_SHORT TASK_
Duplicate the stretch of the records below, from the line containing "Open the 'Is not empty' operator dropdown" through the end of the records, with nothing altered.

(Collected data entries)
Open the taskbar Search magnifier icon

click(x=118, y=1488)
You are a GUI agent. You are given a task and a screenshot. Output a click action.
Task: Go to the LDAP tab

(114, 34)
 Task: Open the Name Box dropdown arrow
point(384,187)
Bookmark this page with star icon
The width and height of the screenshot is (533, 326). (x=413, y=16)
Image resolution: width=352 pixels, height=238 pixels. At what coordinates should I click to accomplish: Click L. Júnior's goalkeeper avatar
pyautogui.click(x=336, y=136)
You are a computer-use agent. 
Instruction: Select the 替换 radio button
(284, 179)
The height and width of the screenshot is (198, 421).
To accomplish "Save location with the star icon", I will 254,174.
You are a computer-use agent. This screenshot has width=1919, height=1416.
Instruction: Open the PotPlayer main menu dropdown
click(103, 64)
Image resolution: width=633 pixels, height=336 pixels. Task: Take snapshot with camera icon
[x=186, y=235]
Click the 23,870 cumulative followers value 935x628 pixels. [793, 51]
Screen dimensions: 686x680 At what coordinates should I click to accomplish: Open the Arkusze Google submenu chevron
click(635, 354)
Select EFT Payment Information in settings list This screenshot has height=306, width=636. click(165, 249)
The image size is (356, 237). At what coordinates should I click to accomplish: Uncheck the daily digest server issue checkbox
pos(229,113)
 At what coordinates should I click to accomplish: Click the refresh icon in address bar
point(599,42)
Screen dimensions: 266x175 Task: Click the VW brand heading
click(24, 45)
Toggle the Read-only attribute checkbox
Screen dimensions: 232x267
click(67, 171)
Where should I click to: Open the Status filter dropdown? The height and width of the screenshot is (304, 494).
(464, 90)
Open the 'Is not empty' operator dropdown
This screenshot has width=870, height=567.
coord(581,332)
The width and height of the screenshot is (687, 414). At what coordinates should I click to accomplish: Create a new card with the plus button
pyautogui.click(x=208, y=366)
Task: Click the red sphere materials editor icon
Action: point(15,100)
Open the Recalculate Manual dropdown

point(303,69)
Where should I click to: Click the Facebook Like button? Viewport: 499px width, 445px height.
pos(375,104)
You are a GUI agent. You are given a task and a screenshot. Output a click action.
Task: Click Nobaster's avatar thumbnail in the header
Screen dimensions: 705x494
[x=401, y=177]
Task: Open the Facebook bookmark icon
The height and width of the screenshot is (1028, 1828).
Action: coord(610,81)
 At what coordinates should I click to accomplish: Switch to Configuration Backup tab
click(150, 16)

_RIGHT ANSWER_
Open the 'Is not empty' operator dropdown
This screenshot has width=870, height=567.
coord(581,332)
The width and height of the screenshot is (687, 414). At what coordinates should I click to accomplish: Create a new card with the plus button
pyautogui.click(x=208, y=366)
Task: Click the red sphere materials editor icon
Action: point(15,100)
Open the Recalculate Manual dropdown

point(303,69)
Where should I click to: Click the Facebook Like button? Viewport: 499px width, 445px height.
pos(375,104)
You are a GUI agent. You are given a task and a screenshot. Output a click action.
Task: Click Nobaster's avatar thumbnail in the header
Screen dimensions: 705x494
[x=401, y=177]
Task: Open the Facebook bookmark icon
The height and width of the screenshot is (1028, 1828).
Action: coord(610,81)
 At what coordinates should I click to accomplish: Switch to Configuration Backup tab
click(150, 16)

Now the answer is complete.